Marshall Sahlins, when he commented on the Maori gift stories, asked that we “observe just where the term hau enters into the discussion. Not with the initial transfer from the first to the second party, as well it could if [the hau] were the spirit in the gift, but upon the exchange between the second and third parties, as logically it would if it were the yield on the gift. The term ‘profit’ is economically and historically inappropriate to the Maori, but it would have been a better translation than ‘spirit’ for the hau in question.”

Sahlins’s gloss highlights something that has been implicit in our discussion, though not yet stated directly—the increase comes to a gift as it moves from second to third party, not in the simpler passage from first to second. This increase begins when the gift has passed through someone, when the circle appears. But, as Sahlins senses, “profit” is not the right word. Capital earns profit and the sale of a commodity turns a profit, but gifts that remain gifts do not earn profit, they give increase. The distinction lies in what we might call the vector of the increase: in gift exchange it, the increase, stays in motion and follows the object, while in commodity exchange it stays behind as profit. (These two alternatives are also known as positive and negative reciprocity.)

■ Material ■
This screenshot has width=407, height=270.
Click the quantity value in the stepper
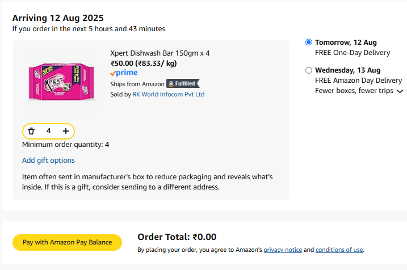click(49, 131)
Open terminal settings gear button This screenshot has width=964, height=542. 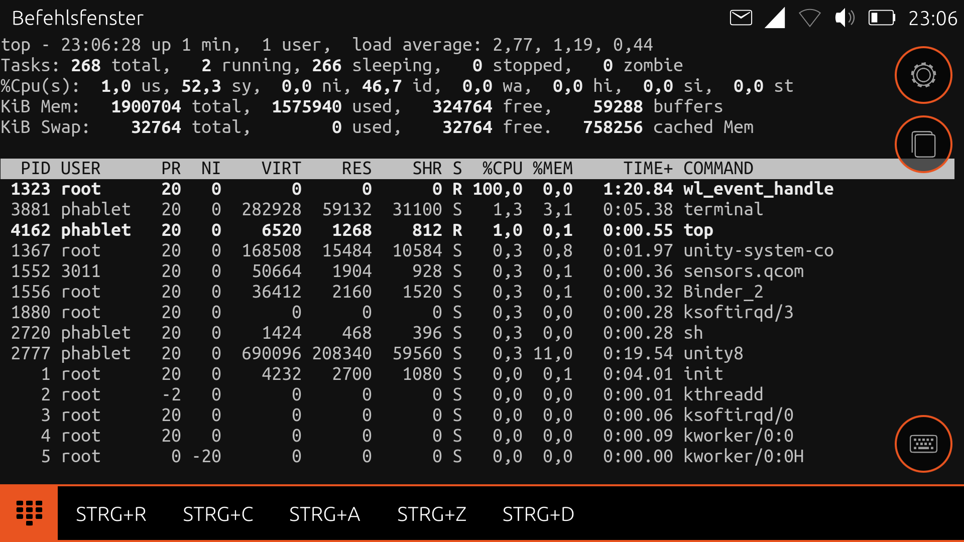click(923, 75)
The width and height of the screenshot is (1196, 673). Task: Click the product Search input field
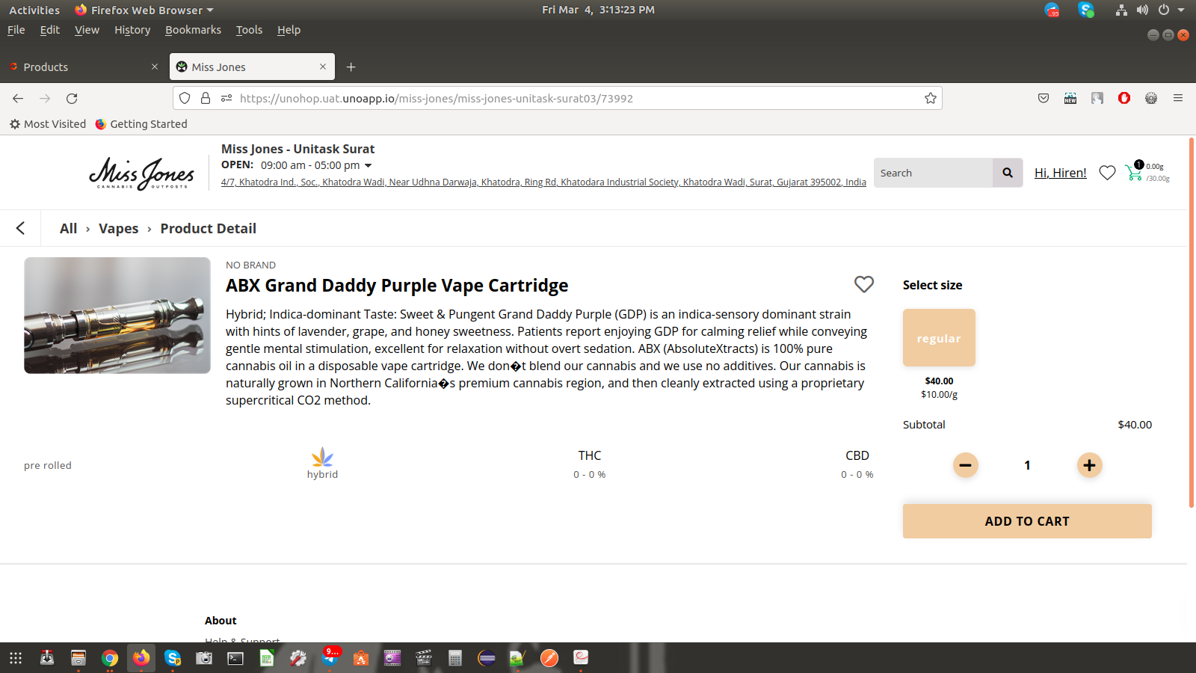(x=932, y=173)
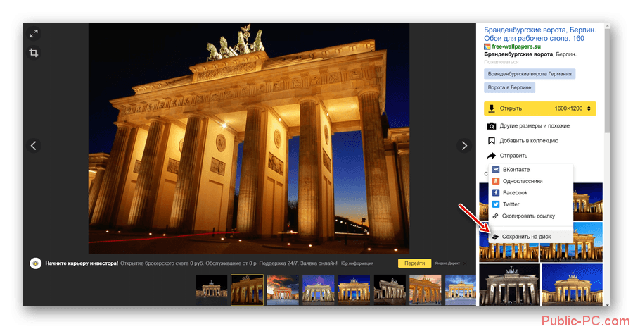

==

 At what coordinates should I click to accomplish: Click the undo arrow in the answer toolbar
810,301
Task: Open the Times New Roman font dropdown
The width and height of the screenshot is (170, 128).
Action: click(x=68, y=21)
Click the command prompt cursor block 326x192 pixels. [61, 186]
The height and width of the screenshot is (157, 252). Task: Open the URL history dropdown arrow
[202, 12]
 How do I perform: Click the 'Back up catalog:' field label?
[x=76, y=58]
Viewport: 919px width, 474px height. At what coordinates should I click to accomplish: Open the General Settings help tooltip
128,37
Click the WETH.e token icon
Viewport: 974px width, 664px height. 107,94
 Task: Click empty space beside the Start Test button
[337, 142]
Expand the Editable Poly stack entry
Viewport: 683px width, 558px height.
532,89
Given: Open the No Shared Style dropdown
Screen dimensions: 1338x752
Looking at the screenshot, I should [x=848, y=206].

==

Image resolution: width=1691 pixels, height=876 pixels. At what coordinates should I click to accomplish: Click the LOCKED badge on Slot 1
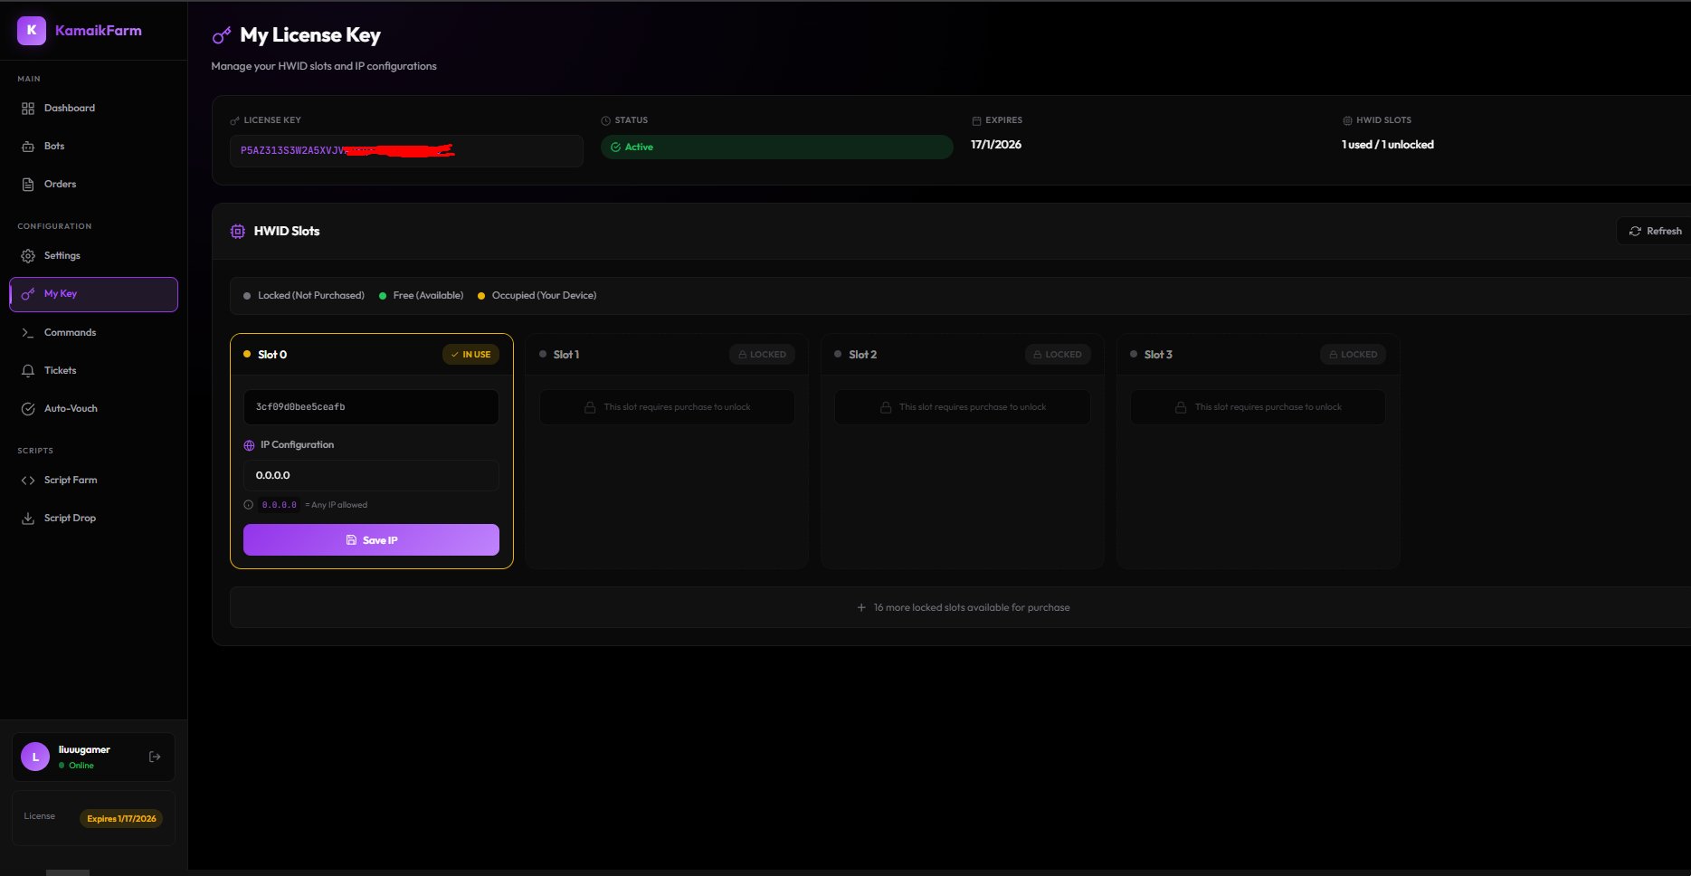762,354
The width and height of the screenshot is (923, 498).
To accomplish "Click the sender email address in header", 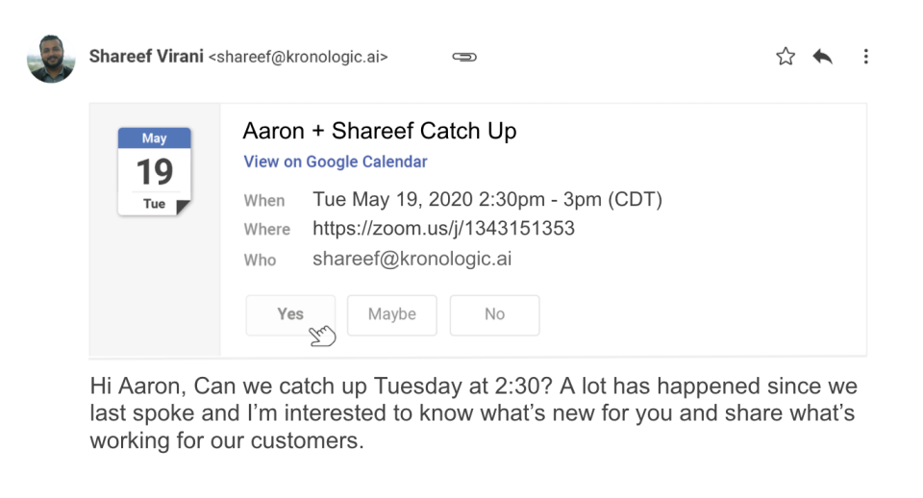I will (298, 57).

■ Exercise ■
Decide whether each statement agrees with the passage on the Maori hau, answering yes or no and quoting the deciding words of the passage. 1. Sahlins says the term hau enters the discussion with the initial transfer from the first to the second party. 2. Gifts that remain gifts give increase rather than earn profit. 3. In commodity exchange, the increase follows the object. The records are separate material and have no connection to the passage on the Maori hau.

■ Result of the task ■
1. No: "Not with the initial transfer from the first to the second party"
2. Yes: "gifts that remain gifts do not earn profit, they give increase"
3. No: "in commodity exchange it stays behind as profit"